Among others, members of the Bewley and Guinness families were involved in setting up the charity and the great Daniel O'Connell was a member of its committees. The aim was to prevent as well as suppress the "trade" of begging, so entry was restricted to those who were actually begging on the streets for a living. In keeping with the founders' belief that "labour civilises and moralises the human species", they devised a system whereby those admitted to the institution's premises on Hawkins Street worked for meals and a subsistence wage. It was hard work - jobs included pulverising oysters and breaking limestone - and the pay was pitched below the market rate to encourage people to take alternative employment outside. There was an emphasis on training, however, and many who learned trades in the charity found work easily when they left.

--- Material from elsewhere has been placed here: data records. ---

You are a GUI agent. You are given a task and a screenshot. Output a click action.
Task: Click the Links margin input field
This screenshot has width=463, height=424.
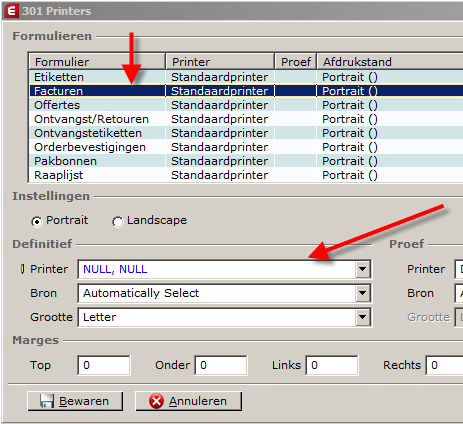[x=332, y=365]
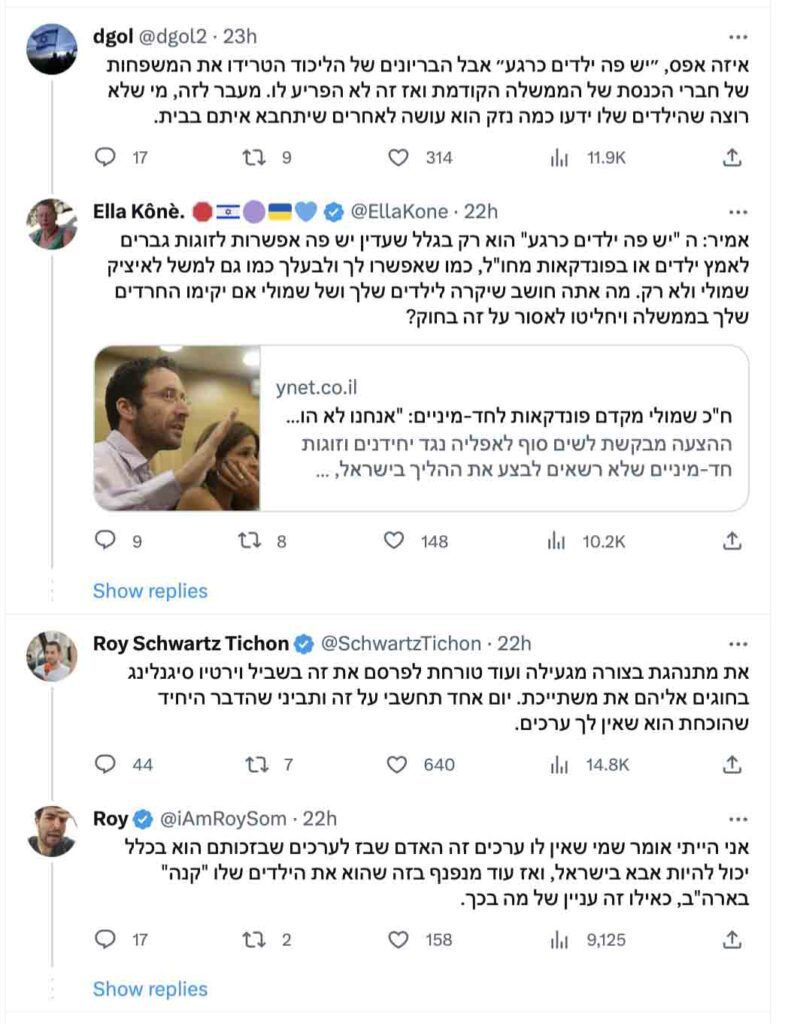Show replies under @iAmRoySom's tweet
Viewport: 788px width, 1024px height.
click(150, 989)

Children had to work too, but they also took school lessons. The elderly and "completely infirm" were given food, clothing and money for lodging - the institution did not provide accommodation. Daily attendance averaged 2,624 in 1818, although this was to fall in subsequent years.

Orphan list

Those in the institution frequently had nowhere else to go. The following case was by no means exceptional: "John and Robert Good, aged ten and five years respectively, whose parents were both dead, were admitted as orphans when brought in by their widowed aunt, Catherine. Robert died just over two years later. John eventually became apprenticed to a brazier in Cuffe Street. When that man's business failed, John went to work elsewhere for a time, but was finally readmitted to the orphan list in 1836, aged 16."

Woods tells how the institution had to move from its original home in the Dublin Society (later the RDS) building on Hawkins Street to make way for the Theatre Royal, which opened there in January 1821. Between 1820 and 1824, a temporary base was established on Copper Alley, off Fishamble Street, but its most prominent home, from 1824 until the 1950s, was Moira House on Usher's Island.

From its earliest days, the Mendicity stressed "the necessity of providing for the future by the practice of . . . frugality and sobriety" and encouraged regular saving. It also set up a dispensary, which proved especially useful during the Famine years, when fever and disease were rampant and when resources were severely stretched.

Public baths

In 1852, after a substantial fund-raising drive, the institution opened the first public baths in Dublin. These became very popular with the city's working classes and poor. The attention to detail was meticulous. There were separate entrances for male and female bathers; clothes-washing facilities were available and tickets could be bought in order that "fitting objects" could have a wash. The baths did not close until 1909, by which stage the service had petered out through lack of demand.

Woods also tells of a "transmission service", through which the institution enabled people from outside Dublin who had fallen on hard times to return home. The overall impression from her illuminating account is of a consistent effort by the charity not only to meet the immediate needs of the desperately poor, but to seek to give them the means to transform their lives. Ahead of its time in many ways, this was in marked contrast to a plan, referred to by Woods, in which one Arthur Dobbs, a surveyor-general of Dublin in the early 1700s, sought to address the problem of poverty in the city. He envisaged workhouses in which persistent idlers would be confined to a pumphouse, where, chained by the foot, they would pump or be drowned. Thankfully, his plans never materialised.